Keeping the Holiday Ball tradition alive

Written by: 
Mackenzie Beaver
Social Ballroom students showcase their skills at the Holiday Ball on Nov. 30.


Classical music fluttered out from the Aloha Center Ballroom on Friday, Nov. 30 as the Social Ballroom Dance class held their annual end-of-the-semester ball.

This semester, the Holiday Ball was titled, “Mele Kalikimaka” and it was held from 8-11 p.m. The ball is a formal event sponsored by the Exercise and Sports Science department at BYU–Hawaii.

There were four total performances held. Two of these performances were at 9 p.m., and the other two were performed at 10 p.m. Refreshments were provided and students were invited to dance throughout the night with their dates as well as in between the performances.

Brother and Sister Oleole teach the Social Ballroom Dance class at BYUH. They have been teaching this class together every semester since 2007. The couple began teaching this class together after Bro. Oleole retired from the business department at BYUH.

Sis. Oleole said, “The former head of the EXS department knew my husband and I danced ballroom, so he asked us to teach this class together when my husband retired from teaching business.”

Sis. Oleole explained she has been dancing ballroom since she was in high school in the 1960s. “I invite students to come take this class or to come to this [ball] next semester. I feel that ballroom and classical dancing has become a lost cause. I encourage students to take this class, so this type of dance is not forgotten.”

--- SOURCE DATA ---
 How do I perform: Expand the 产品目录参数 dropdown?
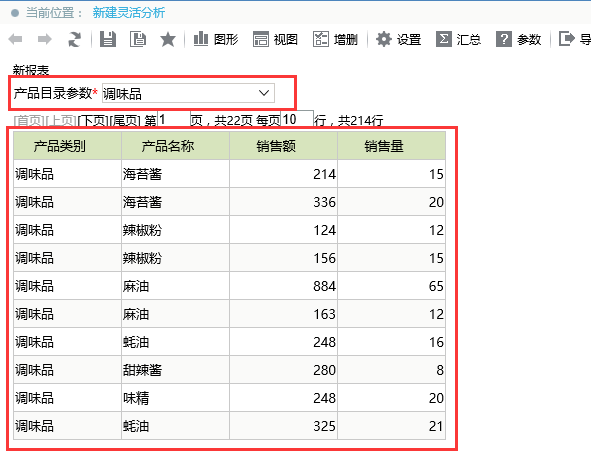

--- PROBLEMS TO SOLVE ---
1. Rewrite the paragraph of the Holiday Ball article that begins "There were four total performances held" as a short bulleted list that keeps its main facts.
2. Decide whether each statement below agrees with the Holiday Ball article. For each one, answer yes or no and quote the exact words from the article that settle it.
(a) The ball ran from 8 to 11 p.m.
(b) Brother and Sister Oleole have taught the class together since 2010.
(c) Sis. Oleole started dancing ballroom while in college.
3. Print the Holiday Ball article word for word, from "There were four" up to and including "department at BYUH.".

--- ANSWERS TO EACH TASK ---
1.
- Four performances in total
- Two at 9 p.m. and two at 10 p.m.
- Refreshments were provided
- Students could dance with their dates all night, including between performances

2.
(a) Yes: "it was held from 8-11 p.m."
(b) No: "They have been teaching this class together every semester since 2007."
(c) No: "she has been dancing ballroom since she was in high school in the 1960s."

3.
There were four total performances held. Two of these performances were at 9 p.m., and the other two were performed at 10 p.m. Refreshments were provided and students were invited to dance throughout the night with their dates as well as in between the performances.

Brother and Sister Oleole teach the Social Ballroom Dance class at BYUH. They have been teaching this class together every semester since 2007. The couple began teaching this class together after Bro. Oleole retired from the business department at BYUH.